#### PROBLEM DETAILS:
Restate word for word every line from the top of the data below down through the line that holds "Given: Click the".
-------- PROVIDED DATA --------
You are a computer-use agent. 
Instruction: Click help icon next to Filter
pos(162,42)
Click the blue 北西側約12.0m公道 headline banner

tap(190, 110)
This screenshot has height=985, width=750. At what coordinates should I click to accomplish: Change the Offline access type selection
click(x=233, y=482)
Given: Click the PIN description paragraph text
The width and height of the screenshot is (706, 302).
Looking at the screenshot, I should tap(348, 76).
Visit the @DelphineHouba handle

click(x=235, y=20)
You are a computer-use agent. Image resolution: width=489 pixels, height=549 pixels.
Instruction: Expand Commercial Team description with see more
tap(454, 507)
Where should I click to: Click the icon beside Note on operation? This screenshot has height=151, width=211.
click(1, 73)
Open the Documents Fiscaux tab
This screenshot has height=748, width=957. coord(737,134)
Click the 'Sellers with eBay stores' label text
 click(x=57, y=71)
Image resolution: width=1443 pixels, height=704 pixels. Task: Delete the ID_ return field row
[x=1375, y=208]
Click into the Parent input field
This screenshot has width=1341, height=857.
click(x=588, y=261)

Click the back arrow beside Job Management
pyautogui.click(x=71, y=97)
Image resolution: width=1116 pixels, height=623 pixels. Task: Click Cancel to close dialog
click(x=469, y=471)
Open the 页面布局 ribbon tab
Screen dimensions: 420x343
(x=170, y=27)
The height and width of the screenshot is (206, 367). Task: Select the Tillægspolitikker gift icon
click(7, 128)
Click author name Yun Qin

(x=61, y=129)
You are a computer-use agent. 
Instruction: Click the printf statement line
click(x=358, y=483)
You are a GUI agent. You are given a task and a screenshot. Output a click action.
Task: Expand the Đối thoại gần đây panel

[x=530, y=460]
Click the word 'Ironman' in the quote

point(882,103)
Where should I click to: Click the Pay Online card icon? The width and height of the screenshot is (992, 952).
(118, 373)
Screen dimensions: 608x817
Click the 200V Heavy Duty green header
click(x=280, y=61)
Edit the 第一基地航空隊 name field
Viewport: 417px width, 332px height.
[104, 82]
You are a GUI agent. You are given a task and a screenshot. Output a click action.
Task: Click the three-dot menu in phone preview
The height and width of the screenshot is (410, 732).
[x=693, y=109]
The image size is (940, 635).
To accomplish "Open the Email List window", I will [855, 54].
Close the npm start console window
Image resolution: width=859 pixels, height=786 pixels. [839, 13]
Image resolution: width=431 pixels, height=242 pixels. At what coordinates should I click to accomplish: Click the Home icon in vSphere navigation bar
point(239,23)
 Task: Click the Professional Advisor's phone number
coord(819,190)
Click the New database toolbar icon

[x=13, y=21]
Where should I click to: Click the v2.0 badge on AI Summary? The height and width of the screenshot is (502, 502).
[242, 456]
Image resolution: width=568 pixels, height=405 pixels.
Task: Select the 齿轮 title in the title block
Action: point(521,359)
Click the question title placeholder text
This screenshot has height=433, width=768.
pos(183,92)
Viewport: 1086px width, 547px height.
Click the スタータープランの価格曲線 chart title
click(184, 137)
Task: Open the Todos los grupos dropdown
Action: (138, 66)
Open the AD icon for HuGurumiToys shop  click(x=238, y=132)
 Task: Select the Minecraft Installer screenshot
--------
#### EXERCISE OUTPUT:
You are a computer-use agent. 
Instruction: Click help icon next to Filter
pos(162,42)
Click the blue 北西側約12.0m公道 headline banner

tap(190, 110)
This screenshot has height=985, width=750. At what coordinates should I click to accomplish: Change the Offline access type selection
click(x=233, y=482)
Given: Click the PIN description paragraph text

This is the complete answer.